Pretty printing has been turned OFF


In [63]:
from src.mechanism.permute import reverse_perm, permute_with_swap, perm_to_swap
from src.mechanism.utils import get_inverse_move
from src.mechanism.reduce import iterate_reduce_sequence

### Load a puzzle 
Since each puzzle is trained separately 

In [58]:
def load_puzzle_moves(
    puzzle_name: str, convert_to_swaps=True
) -> (Dict[str, List[int]], int):
    """Retrieves and returns the moves and final position of the puzzle"""
    # load the moves:
    with open(f"puzzles/{puzzle_name}/moves.json") as f:
        moves = json.load(f)

    num_states = len(list(moves.values())[0])
    # add reversed moves
    reversed_moves = {}
    for move_name, perm in moves.items():
        reversed_perm = reverse_perm(perm)
        if reversed_perm == perm:
            continue
        reversed_moves[f"-{move_name}"] = reversed_perm

    moves.update(reversed_moves)

    if convert_to_swaps:
        for move_name, perm in moves.items():
            moves[move_name] = perm_to_swap(perm)

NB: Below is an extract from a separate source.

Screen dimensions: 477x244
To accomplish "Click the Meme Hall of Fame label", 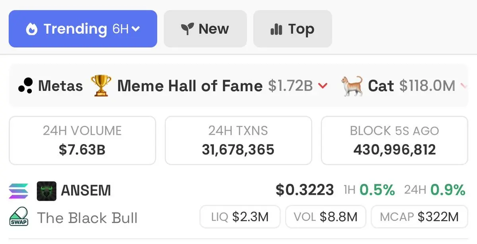I will tap(190, 86).
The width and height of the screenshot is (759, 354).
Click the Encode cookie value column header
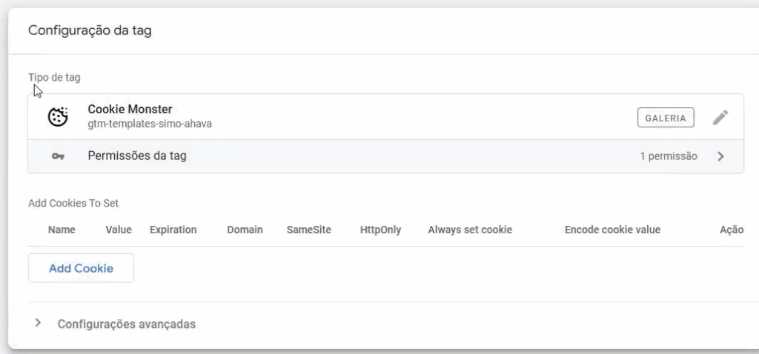point(612,230)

    # # get final position (from the first puzzle), note that the actual state of this position doesn't really matter
    # # we just need to get the structure of the puzzle
    # df = pd.read_csv(f'puzzles/{puzzle_name}/puzzles.csv')
    # state = df.iloc[0].to_numpy()[3]

    return moves, num_states


puzzle_name = "cube_2x2x2"
move_dict, num_states = load_puzzle_moves(puzzle_name)

move_names = list(move_dict.keys())

final_state = list(range(num_states))

print(f"Loaded {puzzle_name} with {len(move_names)} moves and {num_states} states")

Loaded cube_2x2x2 with 12 moves and 24 states


### Data generation

The self-supervised part: Generate a set of `n` moves by uniformly sampling from available actions, with `n` randomly sampled from some probability distribution

In [86]:
def sample_moves(move_names: List[str], n: int) -> List[int]:
    return np.random.choice(move_names, n)


def generate_state_from_moves(move_names, move_dict, state, inverse=False):
    for move_name in move_names:
        if inverse:
            move_name = get_inverse_move(move_name)
        move = move_dict[move_name]
        state = permute_with_swap(state, move)

    return state


path = sample_moves(move_names, 5)

print(list(path))

path = iterate_reduce_sequence(list(path), puzzle_name)
print(path)

generate_state_from_moves(path, move_dict, final_state)

['r0', 'r1', '-f0', '-d0', 'r0']
['r0', 'r1', '-f0', '-d0', 'r0']


[4, 23, 10, 9, 21, 12, 15, 13, 1, 14, 0, 8, 11, 2, 5, 6, 17, 7, 20, 22, 18, 16, 19, 3]